Formed as a homage to a landmark album, the 'Project' honors jazz giants.

Luther Hughes was listening to "The Cannonball Adderley Quintet in Chicago," one of his favorite albums, when a jolt of inspiration hit him. A hard-swinging bassist who spent years touring and recording with bluesdrenched pianist Gene Harris, Hughes realized that the album's sturdy arrangements could offer fertile ground for exploration. The classic live EmArcy session from 1958, which has been issued numerous times under numerous names, is the only time that altoist Adderley and tenor sax titan John Coltrane recorded together outside trumpeter Miles Davis' sextet. Rather than attempting the impossible, re-creating the album, Hughes assembled a quintet of friends to see where the music could take them.

"Everyone was into it," said Hughes, who brings the Cannonball-Coltrane Project to San Diego on Wednesday as part of the Jazz in the Park series. "We got together and played that night, and it was just magical. I felt like Shirley MacLaine, and we were channeling the spirits of Cannonball and Trane."

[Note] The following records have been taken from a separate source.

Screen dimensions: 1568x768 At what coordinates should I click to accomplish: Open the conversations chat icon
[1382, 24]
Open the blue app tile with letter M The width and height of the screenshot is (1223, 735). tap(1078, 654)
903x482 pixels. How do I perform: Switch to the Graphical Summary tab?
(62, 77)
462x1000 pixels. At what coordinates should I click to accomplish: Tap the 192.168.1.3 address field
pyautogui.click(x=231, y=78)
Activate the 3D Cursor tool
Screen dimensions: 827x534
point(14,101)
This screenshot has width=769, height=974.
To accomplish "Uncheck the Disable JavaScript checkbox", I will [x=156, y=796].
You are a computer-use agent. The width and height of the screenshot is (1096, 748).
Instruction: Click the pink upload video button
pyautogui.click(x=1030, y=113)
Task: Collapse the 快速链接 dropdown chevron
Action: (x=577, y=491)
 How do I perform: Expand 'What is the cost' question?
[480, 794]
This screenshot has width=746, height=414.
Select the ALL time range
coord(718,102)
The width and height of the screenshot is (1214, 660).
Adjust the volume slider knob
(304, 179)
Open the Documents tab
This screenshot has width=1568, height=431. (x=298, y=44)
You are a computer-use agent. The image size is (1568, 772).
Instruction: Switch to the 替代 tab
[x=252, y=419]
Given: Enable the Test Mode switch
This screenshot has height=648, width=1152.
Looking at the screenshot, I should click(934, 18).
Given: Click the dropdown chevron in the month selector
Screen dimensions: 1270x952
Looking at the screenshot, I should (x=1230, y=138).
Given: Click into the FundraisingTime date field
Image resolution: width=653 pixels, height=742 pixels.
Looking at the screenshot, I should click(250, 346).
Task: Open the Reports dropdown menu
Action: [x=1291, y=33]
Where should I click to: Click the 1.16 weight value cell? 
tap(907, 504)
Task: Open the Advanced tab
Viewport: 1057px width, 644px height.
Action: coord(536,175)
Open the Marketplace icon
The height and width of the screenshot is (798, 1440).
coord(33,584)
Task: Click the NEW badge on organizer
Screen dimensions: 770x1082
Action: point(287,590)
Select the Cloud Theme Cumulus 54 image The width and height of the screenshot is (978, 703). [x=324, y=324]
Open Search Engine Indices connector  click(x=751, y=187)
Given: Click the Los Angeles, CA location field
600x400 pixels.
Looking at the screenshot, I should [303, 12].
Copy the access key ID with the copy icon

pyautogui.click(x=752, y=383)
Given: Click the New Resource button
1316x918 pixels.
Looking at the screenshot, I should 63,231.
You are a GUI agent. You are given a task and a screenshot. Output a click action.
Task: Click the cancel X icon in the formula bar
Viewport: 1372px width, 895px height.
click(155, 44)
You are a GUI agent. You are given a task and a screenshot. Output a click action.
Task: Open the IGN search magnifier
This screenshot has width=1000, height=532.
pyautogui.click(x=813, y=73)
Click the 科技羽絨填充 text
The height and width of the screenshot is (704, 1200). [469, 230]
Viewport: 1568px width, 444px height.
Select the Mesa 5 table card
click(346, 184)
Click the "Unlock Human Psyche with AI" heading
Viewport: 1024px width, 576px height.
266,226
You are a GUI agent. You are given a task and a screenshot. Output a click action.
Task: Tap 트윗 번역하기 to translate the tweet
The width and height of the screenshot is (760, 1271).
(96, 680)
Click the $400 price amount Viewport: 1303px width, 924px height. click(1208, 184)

Hughes was feeling so confident about the band - which features pianist Ed Czach, drummer Paul Kreibich, tenor saxophonist Glenn Cashman and altoist Bruce Babad - that he took them into the studio before the group's first gig. The album, "Luther Hughes and the Cannonball-Coltrane Project" is on his new label, Primrose Lane Music.

The band's repertoire includes several original pieces inspired by Adderley and Coltrane, such as Cashman's alternately playful and introspective "The Old Ball and Trane." Czach contributed a 3/4 setting of Adderley's theme song, "Unit Seven" by bassist Sam Jones, and Hughes has added an arrangement of "Green Dolphin Street," a tune that was a regular part of the Miles Davis Sextet repertoire.

"This is stuff we'll do at the San Diego concert," Hughes said. "With all the material Cannonball and Trane did collectively, the possibilities are limitless."

Hughes has been a mainstay on the Southern California jazz scene since the early 1970s, when he moved from his native Cincinnati to join Gene Harris' band in Los Angeles. He landed a high-profile gig with the Louie Bellson Big Band one night when he was subbing for Ray Brown. At the time, Bellson's group bristled with jazz luminaries such as guitarist Joe Pass, saxophonist Marshall Royal, and trumpeters Harry "Sweets" Edison, Blue Mitchell and Cat Anderson.

"I look back and, my God, it was a band you would dream of playing with in heaven," Hughes said. "That's how I got established in town. Other guys would see me play with Louie, and I started getting calls."

The Bellson band may have been otherworldly, but Hughes really took jazz into the outer reaches with an unlikely gig on "Star Trek: Deep Space Nine." Hughes was performing with Gene Harris at the Catalina Bar & Grill in Hollywood when he spotted Nana Visitor and Alexander Siddig, who played the "Deep Space" characters Kira Nerys and Dr. Julian Bashir.

The actors knew Hughes' work from his recordings with Harris, and they all formed a mutual admiration society during a set break. Visitor mentioned she would soon be singing the song "Fever" in an episode set in circa-1962 jazz club created on the virtual reality "holodeck." Would he be interested in playing bass in the holographic band?

A self-described Trekkie, Hughes was thrilled at the opportunity. "James Darren was playing a lounge singer named Vic Fontaine, and I got Paul Kreibich on with us too," Hughes said. "We wound up doing seven episodes including the series finale. That was a dream come true."